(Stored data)
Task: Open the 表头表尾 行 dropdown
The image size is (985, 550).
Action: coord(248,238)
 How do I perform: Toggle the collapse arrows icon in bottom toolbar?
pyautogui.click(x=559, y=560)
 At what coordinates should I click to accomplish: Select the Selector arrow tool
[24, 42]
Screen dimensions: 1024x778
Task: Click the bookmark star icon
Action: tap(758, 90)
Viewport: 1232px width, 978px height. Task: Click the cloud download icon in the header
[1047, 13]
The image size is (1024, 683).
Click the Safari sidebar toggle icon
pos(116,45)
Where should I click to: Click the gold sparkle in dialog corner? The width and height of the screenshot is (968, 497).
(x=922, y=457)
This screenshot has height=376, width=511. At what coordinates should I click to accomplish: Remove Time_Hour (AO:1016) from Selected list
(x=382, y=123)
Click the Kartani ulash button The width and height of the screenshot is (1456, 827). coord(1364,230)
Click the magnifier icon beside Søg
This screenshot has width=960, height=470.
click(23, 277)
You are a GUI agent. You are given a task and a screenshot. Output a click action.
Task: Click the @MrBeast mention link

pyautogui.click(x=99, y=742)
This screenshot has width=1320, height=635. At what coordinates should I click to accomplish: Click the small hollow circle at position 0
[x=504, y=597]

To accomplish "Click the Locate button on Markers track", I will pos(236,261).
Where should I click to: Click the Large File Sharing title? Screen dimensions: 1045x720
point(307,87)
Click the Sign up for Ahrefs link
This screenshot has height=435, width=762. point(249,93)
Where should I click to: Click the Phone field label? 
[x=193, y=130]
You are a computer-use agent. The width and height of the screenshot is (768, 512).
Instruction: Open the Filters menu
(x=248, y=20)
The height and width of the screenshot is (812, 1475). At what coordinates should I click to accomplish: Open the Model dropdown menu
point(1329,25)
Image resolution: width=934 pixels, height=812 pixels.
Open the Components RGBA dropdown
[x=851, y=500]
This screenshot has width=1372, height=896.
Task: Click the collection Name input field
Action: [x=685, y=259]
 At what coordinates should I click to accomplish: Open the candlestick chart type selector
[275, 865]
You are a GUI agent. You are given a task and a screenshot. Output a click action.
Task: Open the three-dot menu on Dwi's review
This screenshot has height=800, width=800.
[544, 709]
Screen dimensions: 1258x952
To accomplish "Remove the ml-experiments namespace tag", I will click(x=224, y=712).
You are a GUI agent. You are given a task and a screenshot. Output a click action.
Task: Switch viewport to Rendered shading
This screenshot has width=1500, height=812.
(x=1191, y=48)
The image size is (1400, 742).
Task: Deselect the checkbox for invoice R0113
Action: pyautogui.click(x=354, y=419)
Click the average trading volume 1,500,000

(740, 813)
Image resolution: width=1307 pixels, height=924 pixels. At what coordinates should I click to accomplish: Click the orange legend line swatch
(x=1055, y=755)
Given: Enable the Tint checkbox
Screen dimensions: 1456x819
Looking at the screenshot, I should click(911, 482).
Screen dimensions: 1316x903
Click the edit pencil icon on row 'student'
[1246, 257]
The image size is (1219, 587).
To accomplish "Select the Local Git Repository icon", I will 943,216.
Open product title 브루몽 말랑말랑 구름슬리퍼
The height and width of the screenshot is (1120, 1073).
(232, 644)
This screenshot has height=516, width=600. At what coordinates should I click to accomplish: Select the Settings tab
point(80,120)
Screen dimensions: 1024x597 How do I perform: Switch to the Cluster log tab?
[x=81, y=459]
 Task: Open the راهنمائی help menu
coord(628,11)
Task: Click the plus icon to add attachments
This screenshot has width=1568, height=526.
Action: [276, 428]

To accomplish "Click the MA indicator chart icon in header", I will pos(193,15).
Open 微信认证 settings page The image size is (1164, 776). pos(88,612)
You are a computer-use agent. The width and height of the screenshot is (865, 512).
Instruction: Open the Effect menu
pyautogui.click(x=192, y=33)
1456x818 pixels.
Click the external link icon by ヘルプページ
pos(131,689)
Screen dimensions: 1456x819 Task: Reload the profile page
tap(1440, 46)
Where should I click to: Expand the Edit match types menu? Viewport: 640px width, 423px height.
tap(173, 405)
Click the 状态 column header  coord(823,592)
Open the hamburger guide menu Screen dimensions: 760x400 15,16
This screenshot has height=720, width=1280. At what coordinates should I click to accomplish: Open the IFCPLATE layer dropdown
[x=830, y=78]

• Exercise requirements:
Copy every line of the records above word for word.

• Answer in full:
Task: Open the 表头表尾 行 dropdown
The image size is (985, 550).
Action: coord(248,238)
 How do I perform: Toggle the collapse arrows icon in bottom toolbar?
pyautogui.click(x=559, y=560)
 At what coordinates should I click to accomplish: Select the Selector arrow tool
[24, 42]
Screen dimensions: 1024x778
Task: Click the bookmark star icon
Action: tap(758, 90)
Viewport: 1232px width, 978px height. Task: Click the cloud download icon in the header
[1047, 13]
The image size is (1024, 683).
Click the Safari sidebar toggle icon
pos(116,45)
Where should I click to: Click the gold sparkle in dialog corner? The width and height of the screenshot is (968, 497).
(x=922, y=457)
This screenshot has height=376, width=511. At what coordinates should I click to accomplish: Remove Time_Hour (AO:1016) from Selected list
(x=382, y=123)
Click the Kartani ulash button The width and height of the screenshot is (1456, 827). coord(1364,230)
Click the magnifier icon beside Søg
This screenshot has width=960, height=470.
click(23, 277)
You are a GUI agent. You are given a task and a screenshot. Output a click action.
Task: Click the @MrBeast mention link

pyautogui.click(x=99, y=742)
This screenshot has width=1320, height=635. At what coordinates should I click to accomplish: Click the small hollow circle at position 0
[x=504, y=597]

To accomplish "Click the Locate button on Markers track", I will pos(236,261).
Where should I click to: Click the Large File Sharing title? Screen dimensions: 1045x720
point(307,87)
Click the Sign up for Ahrefs link
This screenshot has height=435, width=762. point(249,93)
Where should I click to: Click the Phone field label? 
[x=193, y=130]
You are a computer-use agent. The width and height of the screenshot is (768, 512).
Instruction: Open the Filters menu
(x=248, y=20)
The height and width of the screenshot is (812, 1475). At what coordinates should I click to accomplish: Open the Model dropdown menu
point(1329,25)
Image resolution: width=934 pixels, height=812 pixels.
Open the Components RGBA dropdown
[x=851, y=500]
This screenshot has width=1372, height=896.
Task: Click the collection Name input field
Action: [x=685, y=259]
 At what coordinates should I click to accomplish: Open the candlestick chart type selector
[275, 865]
You are a GUI agent. You are given a task and a screenshot. Output a click action.
Task: Open the three-dot menu on Dwi's review
This screenshot has height=800, width=800.
[544, 709]
Screen dimensions: 1258x952
To accomplish "Remove the ml-experiments namespace tag", I will click(x=224, y=712).
You are a GUI agent. You are given a task and a screenshot. Output a click action.
Task: Switch viewport to Rendered shading
This screenshot has width=1500, height=812.
(x=1191, y=48)
The image size is (1400, 742).
Task: Deselect the checkbox for invoice R0113
Action: pyautogui.click(x=354, y=419)
Click the average trading volume 1,500,000

(740, 813)
Image resolution: width=1307 pixels, height=924 pixels. At what coordinates should I click to accomplish: Click the orange legend line swatch
(x=1055, y=755)
Given: Enable the Tint checkbox
Screen dimensions: 1456x819
Looking at the screenshot, I should click(911, 482).
Screen dimensions: 1316x903
Click the edit pencil icon on row 'student'
[1246, 257]
The image size is (1219, 587).
To accomplish "Select the Local Git Repository icon", I will 943,216.
Open product title 브루몽 말랑말랑 구름슬리퍼
The height and width of the screenshot is (1120, 1073).
(232, 644)
This screenshot has height=516, width=600. At what coordinates should I click to accomplish: Select the Settings tab
point(80,120)
Screen dimensions: 1024x597 How do I perform: Switch to the Cluster log tab?
[x=81, y=459]
 Task: Open the راهنمائی help menu
coord(628,11)
Task: Click the plus icon to add attachments
This screenshot has width=1568, height=526.
Action: [276, 428]

To accomplish "Click the MA indicator chart icon in header", I will pos(193,15).
Open 微信认证 settings page The image size is (1164, 776). pos(88,612)
You are a computer-use agent. The width and height of the screenshot is (865, 512).
Instruction: Open the Effect menu
pyautogui.click(x=192, y=33)
1456x818 pixels.
Click the external link icon by ヘルプページ
pos(131,689)
Screen dimensions: 1456x819 Task: Reload the profile page
tap(1440, 46)
Where should I click to: Expand the Edit match types menu? Viewport: 640px width, 423px height.
tap(173, 405)
Click the 状态 column header  coord(823,592)
Open the hamburger guide menu Screen dimensions: 760x400 15,16
This screenshot has height=720, width=1280. At what coordinates should I click to accomplish: Open the IFCPLATE layer dropdown
[x=830, y=78]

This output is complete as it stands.